---------- Texto dado ----------
Esto significaba que se podía combinar la radio con la comunicación telefónica ordinaria para producir «radiotelefonía». En otras palabras, se podía utilizar el teléfono para comunicar con alguien que se encontrase a bordo de un barco en pleno océano cuando uno mismo estaba en medio del continente. Hilos telefónicos normales llevarían el mensaje a través de la tierra, mientras que ondas de radio lo llevarían a través del mar.
Pero había un inconveniente. La electricidad conducida por cable podía producir sonidos perfectamente claros y nítidos, pero las ondas de radio conducidas por el aire eran interferidas constantemente por los ruidos desorganizados a los que llamamos «estática» (porque una de sus causas es la acumulación de una carga eléctrica estática sobre la antena).
Bell Telephone estaba interesada en reducir al mínimo la estática, naturalmente, mas para ello debía averiguar lo más posible acerca de sus causas. Esta tarea le fue encomendada a un joven ingeniero llamado Karl Guthe Jansky (1905-1950).
Una de las fuentes de estática era, ciertamente, las tormentas, por lo que una de las cosas que Jansky hizo fue instalar una complicada antena compuesta de numerosas varillas, tanto verticales como horizontales, que podía recibir desde direcciones distintas. Lo que es más, la instaló sobre un bastidor móvil provisto de ruedas para poder orientarla a un lado y a otro, con el fin de captar cualquier estática que detectara.
Utilizando este instrumento, Jansky no tenía ninguna dificultad para detectar tormentas lejanas como una crepitante estática.
Pero no fue eso todo lo que consiguió. Mientras escudriñaba el cielo, captó también un sonido sibilante totalmente diferente de las crepitaciones causadas por las tormentas. Evidentemente, estaba captando ondas de radio procedentes del firmamento, ondas de radio que no eran generadas ni por seres humanos ni por tormentas. Es más, mientras estudiaba este silbido día tras día, le pareció que no procedía del firmamento en general, sino, la mayoría de las veces, de alguna parte concreta del mismo. Moviendo adecuadamente su equipo de antena, podía apuntarlo en una dirección desde la que con más intensidad se recibía el sonido…, y ese punto se movía a través del firmamento, como hacía el Sol.
----------
Lo que se pide:
Según el texto sobre la estática de radio, ¿por qué instaló Jansky su antena sobre un bastidor con ruedas? Responde en una oración, por favor.
---------- Líneas de registros ----------
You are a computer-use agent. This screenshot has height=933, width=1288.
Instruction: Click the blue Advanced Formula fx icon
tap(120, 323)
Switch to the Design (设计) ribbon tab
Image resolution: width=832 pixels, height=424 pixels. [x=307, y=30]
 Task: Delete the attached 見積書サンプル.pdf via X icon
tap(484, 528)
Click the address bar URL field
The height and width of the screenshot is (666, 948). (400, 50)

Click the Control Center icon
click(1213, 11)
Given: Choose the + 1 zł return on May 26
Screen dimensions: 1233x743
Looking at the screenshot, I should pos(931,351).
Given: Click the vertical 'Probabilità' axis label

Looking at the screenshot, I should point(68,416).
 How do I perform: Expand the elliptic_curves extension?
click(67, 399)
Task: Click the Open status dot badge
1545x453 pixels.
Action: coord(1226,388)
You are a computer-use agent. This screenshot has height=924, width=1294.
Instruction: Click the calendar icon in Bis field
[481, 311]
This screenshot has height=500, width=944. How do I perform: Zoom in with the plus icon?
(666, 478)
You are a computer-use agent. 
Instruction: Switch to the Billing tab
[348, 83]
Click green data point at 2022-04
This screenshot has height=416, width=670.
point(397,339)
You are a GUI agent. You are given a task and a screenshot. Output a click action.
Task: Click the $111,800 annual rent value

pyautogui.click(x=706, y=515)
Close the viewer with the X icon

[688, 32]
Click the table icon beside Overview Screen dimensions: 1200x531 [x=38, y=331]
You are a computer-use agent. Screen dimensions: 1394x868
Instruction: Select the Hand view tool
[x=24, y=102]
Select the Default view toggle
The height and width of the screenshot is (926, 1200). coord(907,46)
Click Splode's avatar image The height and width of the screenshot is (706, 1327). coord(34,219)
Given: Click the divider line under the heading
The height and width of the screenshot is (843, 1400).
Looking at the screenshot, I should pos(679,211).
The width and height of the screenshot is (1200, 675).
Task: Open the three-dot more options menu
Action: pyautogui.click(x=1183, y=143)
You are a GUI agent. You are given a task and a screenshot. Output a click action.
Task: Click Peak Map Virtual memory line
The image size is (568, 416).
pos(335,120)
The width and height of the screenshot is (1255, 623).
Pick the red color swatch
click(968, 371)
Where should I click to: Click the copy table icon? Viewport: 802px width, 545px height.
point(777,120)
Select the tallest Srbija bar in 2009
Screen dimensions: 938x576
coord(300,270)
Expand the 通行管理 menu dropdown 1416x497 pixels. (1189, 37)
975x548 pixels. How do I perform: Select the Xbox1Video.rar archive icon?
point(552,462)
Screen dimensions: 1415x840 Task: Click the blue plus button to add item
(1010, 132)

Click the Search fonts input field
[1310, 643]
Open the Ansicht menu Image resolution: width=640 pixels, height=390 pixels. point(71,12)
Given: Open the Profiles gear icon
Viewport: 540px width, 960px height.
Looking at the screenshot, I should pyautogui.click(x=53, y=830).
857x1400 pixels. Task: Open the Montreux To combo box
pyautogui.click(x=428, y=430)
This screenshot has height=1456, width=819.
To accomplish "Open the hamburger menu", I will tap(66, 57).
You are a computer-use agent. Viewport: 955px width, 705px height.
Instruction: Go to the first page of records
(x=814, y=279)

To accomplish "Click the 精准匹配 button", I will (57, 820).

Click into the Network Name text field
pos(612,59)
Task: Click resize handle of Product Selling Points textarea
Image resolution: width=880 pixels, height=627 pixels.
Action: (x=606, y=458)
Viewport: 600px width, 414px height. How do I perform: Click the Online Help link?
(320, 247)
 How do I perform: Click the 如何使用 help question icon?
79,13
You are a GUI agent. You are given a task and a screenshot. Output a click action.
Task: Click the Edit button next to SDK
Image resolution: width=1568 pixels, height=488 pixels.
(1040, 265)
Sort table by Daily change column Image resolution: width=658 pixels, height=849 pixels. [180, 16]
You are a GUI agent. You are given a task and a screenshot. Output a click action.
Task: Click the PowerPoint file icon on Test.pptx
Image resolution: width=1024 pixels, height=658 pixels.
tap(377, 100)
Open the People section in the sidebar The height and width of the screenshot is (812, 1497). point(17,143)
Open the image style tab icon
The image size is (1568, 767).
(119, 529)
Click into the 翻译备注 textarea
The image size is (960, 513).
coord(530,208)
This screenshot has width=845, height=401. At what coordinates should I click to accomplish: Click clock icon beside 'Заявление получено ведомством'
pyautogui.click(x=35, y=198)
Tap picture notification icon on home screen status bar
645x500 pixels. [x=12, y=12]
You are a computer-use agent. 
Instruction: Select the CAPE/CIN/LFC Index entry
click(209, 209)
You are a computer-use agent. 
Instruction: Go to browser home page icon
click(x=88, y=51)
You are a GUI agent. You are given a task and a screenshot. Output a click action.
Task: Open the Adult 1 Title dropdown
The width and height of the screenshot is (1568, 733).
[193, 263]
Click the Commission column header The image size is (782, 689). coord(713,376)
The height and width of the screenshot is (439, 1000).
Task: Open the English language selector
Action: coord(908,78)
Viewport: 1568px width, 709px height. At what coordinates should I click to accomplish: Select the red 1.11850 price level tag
----------
El resultado:
Para poder orientarla a un lado y a otro y captar cualquier estática que detectara.